I don't think the Motte is excluded. People here have done truesight tests with recent frontier models, and they're able to identify their handles.

I wonder how large of a performance tax SotA LLMs are paying for excluding places like 4Chan and forums like this one.

I think this is a slight misunderstanding of the process. I very much doubt they're excluding 4chan or themotte or any source of coherent text they beg, borrow, or steal from the main training corpus because 1. these models are so incredibly data hungry it's not easy to manually filter them and 2. it would produce worse results over all in both performance and alignment than just handling alignment in post-training.
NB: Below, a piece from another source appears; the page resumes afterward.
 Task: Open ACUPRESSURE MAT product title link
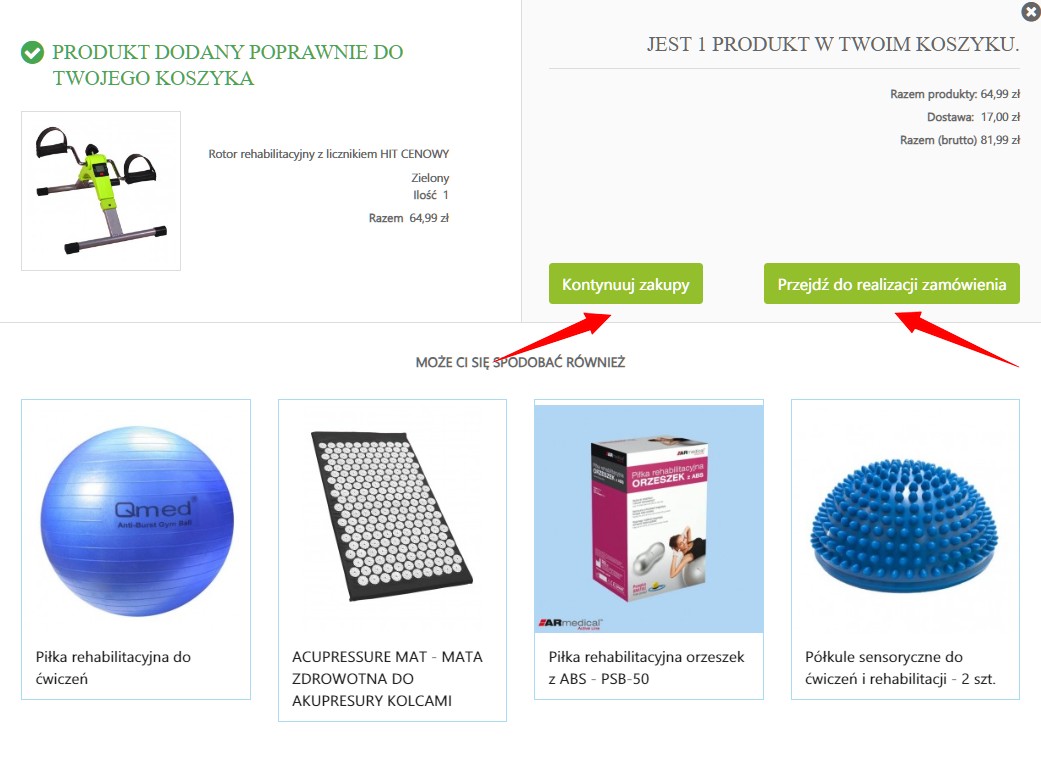click(387, 678)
Think of it this way: if a model knows every racial slur and knows that they are racial slurs, it's relatively easy to teach it 'don't say racial slurs,' because that's a rule that's expressible in its internal vocabulary. Even if the researchers don't have a complete list of racial slurs (in languages they don't speak, say), the model will likely intuit that it shouldn't say those ones either. If it doesn't (or just has a poor internal representation of them due to heavy handed but imperfect filtering, which is a lot more realistic), you can't teach it that one simple rule, you have to teach hundreds of individual token strings to avoid, and even then it'll be a lot easier to trick if it doesn't understand why not to say them.

And this is a general principle. It's a lot easier to teach the model to avoid wrongthink if it understands exactly what wrongthink comprises than to teach it to self-censor specifically "Despite only..." And I think it's pretty clear this at least was the case a couple years ago, when it was relatively easy to 'jailbreak' unsophisticated alignment approaches; remember the DAN racial tier list memes? Its rankings corresponded with the ones you'll find on the parts of the internet that discuss such things, so clearly it was trained on those places.

(This is somewhat harder to demonstrate today as jailbreaking modern models is somewhat harder; still, I'm not aware of any reason they'd change the fundamental approach, because it's the one that makes sense.)

So why does finetuning on 4chan improve results? Well, first off, they started with an abliterated model (abliteration is the term for stripping alignment from a model, and while there are different methods, I'm pretty sure they all have a performance penalty). Could be the finetune simply fixed the damage done by abliteration; a clever technique, since finetuning on 4chan definitely doesn't re-add the alignment (though perhaps it biases the model in other ways, which might or might not be a problem for your use case). But I wouldn't be shocked if the same approach improved base models too, as it's well known that even the post-training alignment method I described does have a performance penalty; largely, I suspect, because teaching the model to sometimes give answers it knows to be incorrect undermines the general lesson that it should provide correct answers, and while models are capable of learning nuanced rules, they make more mistakes the more epicycles you add. I'd expect actual RLHF un-teaching the lying rules would work even better, though, as it's a lot more targeted a fix than just making it produce wrongthink via finetuning.

... So, I guess that's all to say that I think the tradeoff you're pointing out exists, just that the underlying technical reason for it is somewhat more involved.